Map editing & annotation (all build on #6)

  1. Erase tool — paint cells free; wipe ghost obstacles + the SLAM "spokes"
  2. Obstacle paint ("black points" / virtual walls)⚠️ Foxy-safe KeepoutFilter substitute
  3. Shape tools + brush size — line/rectangle/polygon
  4. Non-destructive overlay + undo/redo
  5. Persist & auto-reload edits per map
  6. Crop / trim map bounds

Tier 3 — Voice & interaction

  1. Barge-in from dashboard
  2. Quick-phrase soundboard
  3. Conversation memory / visitor log
  4. Per-speaker AR/EN auto-detect
  5. Scheduled announcements
  6. Bake edited map → PGM/YAML (static map_server deploy)

Tier 4 — Face & presence

  1. Gaze / head-track recognized face
  2. Emotion-from-context (sentiment → expression)
  3. Idle breathing / look-around
  4. Lip-sync to TTS amplitude (enhance existing markers)

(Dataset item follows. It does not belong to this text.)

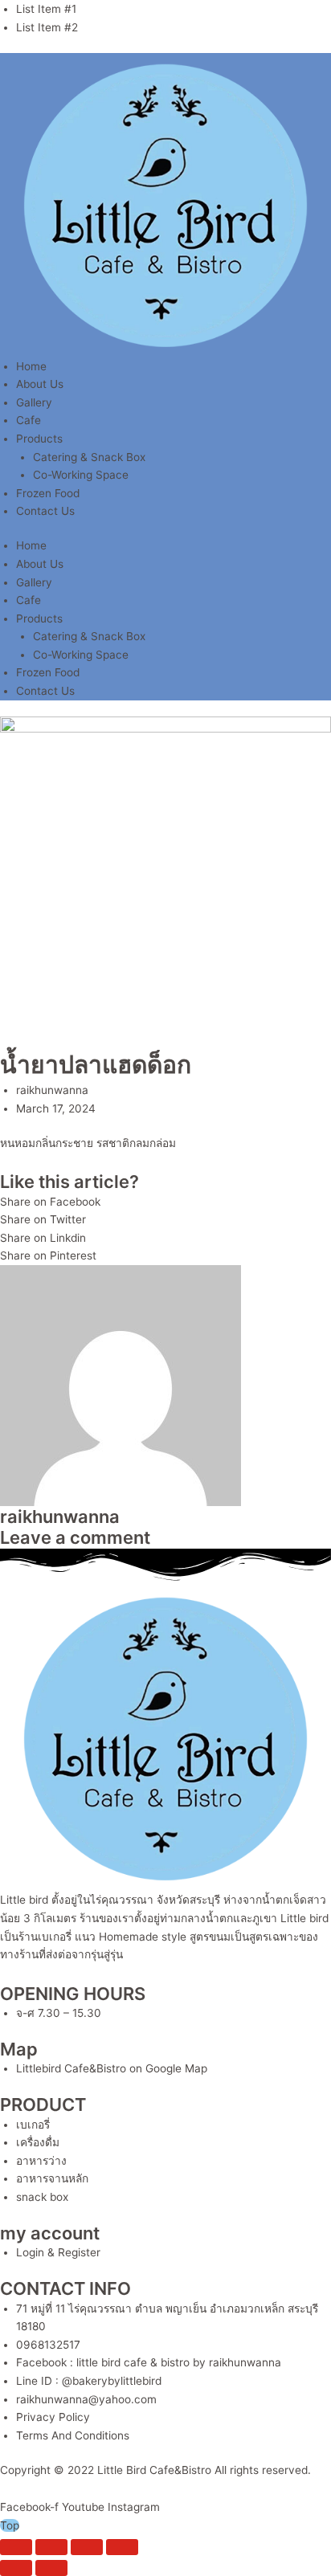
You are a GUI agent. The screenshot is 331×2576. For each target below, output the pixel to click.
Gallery (34, 402)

Tier 5 — Operator, fleet & reliability

  1. 🏗️ Global E-STOP button exists; surface consistently
  2. Health watchdog — auto-restart dead subsystem + alert
  3. Per-subsystem enable/disable toggles
  4. Behavior recorder → replay (nav+voice timelines)
  5. Mission editor UI (visual sequence builder)
  6. Remote access / tunnel
  7. Reverse-proxy web_nav3 through :8001 — one origin, no iframe cross-port issues

Tier 6 — Future / blocked

  1. Speed / caution zones — needs Galactic SpeedFilter or custom layer
  2. Multi-robot fleet (SanadV3 ↔ BotBrain) — needs LocoClient arbitration + coordinator

#1 voice→nav#2 greeter mission (the product), then #12/#13 map editing (clean the spokes + virtual walls). #6 republish relay and #11 cancel are already done.